Killing Ten Rats – Why A Writing Career Is Like Playing An MMO
As a fantasy fan it’s hard to avoid MMORPGs. Even if you’re not personally a fan of Massively Multiplayer Online Role-Playing Games, it’s likely you’ve heard of games such as World of Warcraft, Everquest or Lord of the Rings Online. Those not already based on beloved franchises have spawned books and collectibles.
Many a writer has lost hours to these sorts of games, such that most authors have given up on them to dedicate the hours they used to spend raiding, to writing instead. But is it any wonder when playing an MMO is so similar to a writing career?
At its core, an MMO is about gaining experience so that you can level up. That’s not very different to a writing career where you write lots, gaining experience so that your writing improves. MMO players gain new abilities as they level their character up; writers unlock more skills to keep in what many call their “writer’s toolbox”. And just as you master one writing technique, so you’ll push yourself to try more complicated things and further your writing ability.
One of the downsides to many MMOs is the grind. Your quests often involve killing creatures over and over again, waiting for that elusive item to drop as loot. This can be both time consuming and tedious. But is a writing career any different? You’ll find yourself writing a piece and then editing it over and over again before you’ll feel it ready for submission. And just as a MMO will start you off on small inconsequential quests to kill ten rats, so you might find yourself writing small pieces to start with – articles or flash fiction.
In the vast majority of MMOs, death is merely an inconvenience rather than something final as in the real world. You might lose some experience or cash, but you’ll essentially resurrect and then proceed from where you left off. Writers, on the other hand, suffer rejection, but just as an MMO character that has levelled up will no longer be killed by mere rats, so the writer as they gain experience will find writing projects that once daunted them and caused them to be rejected, to be much easier with a better success rate.
You’ll find at the start of your writing career that you’ll have plenty of company, people who want to write and are busy working on stories and novels. But just as low level MMO players get bored and quit, so some unpublished writers give up after just a few rejections. Both in MMOs and writing, dedication and persistence count for a lot. You won’t complete an MMO in a day. Likewise it’s unlikely your first rough draft novel will get a publishing deal.
Of course, with the popular MMOs there are all sorts of guides and YouTube videos offering ways to level up quick. You’ll miss a lot of the content as a result and as well as some of the niche loot along the way. As a writer there are no end of people offering quick success, and whilst hints and tips are always welcome whether you are playing MMOs or writing, quick fix, one-size-fits-all solutions are unlikely to be anything more than snake oil. Writing takes time just as an MMO takes a lot of time to find and complete all the quests on offer.

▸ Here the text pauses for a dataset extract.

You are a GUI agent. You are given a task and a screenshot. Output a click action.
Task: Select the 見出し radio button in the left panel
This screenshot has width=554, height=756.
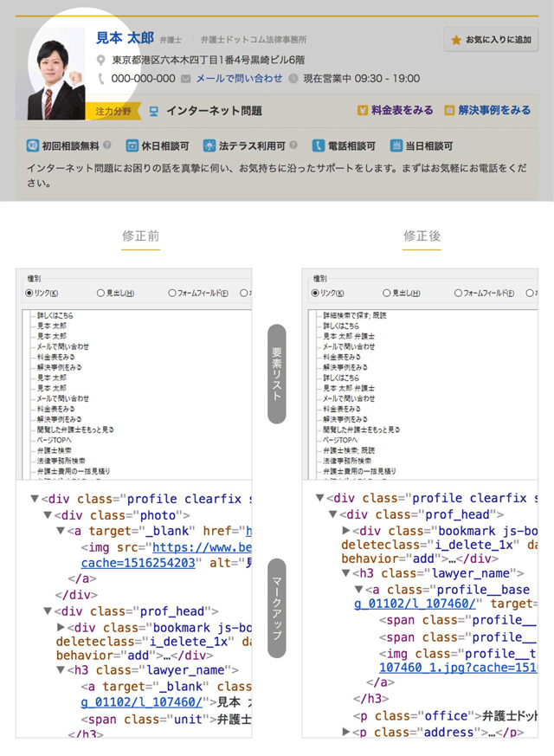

When you start in an MMO, most will ask you to choose your class. Whilst some gamers might play to their strengths others will typically go for what they like. The writing equivalent is choosing which genre you want to write in, although writers have a slight advantage here in that they can happily create hybrid careers with a foot in two separate genres. They will build on their strengths though, much like an MMO player may use talent or skill points earned to fine tune their character.
MMOs typically have a number of zones. Players typically start in some small zone with an infestation of rats and go to larger, more dangerous and more epic zones as they level up and their story progresses. But there are similarities in a writing career as well. As you tackle new projects so they can become more challenging, offering different or new stresses that test you as a writer.
Of course, everything keeps changing. MMOs roll out updates which nerf abilities. Writers find that markets change and what was once a very commercial niche is now oversaturated and a difficult market to now sell in. Both MMO players and writers need to adaptable to changes around them to ensure that they don’t get frustrated and continue to make progress.
Let’s not even mention how much attending a SFF convention is like being part of a raid. They can both be a lot of fun, being surrounded by lots of people, but they can be quite tiring.
One thing is for sure, if a writing career is like playing an MMO then you are going to have to be prepared to kill a lot of rats along the way.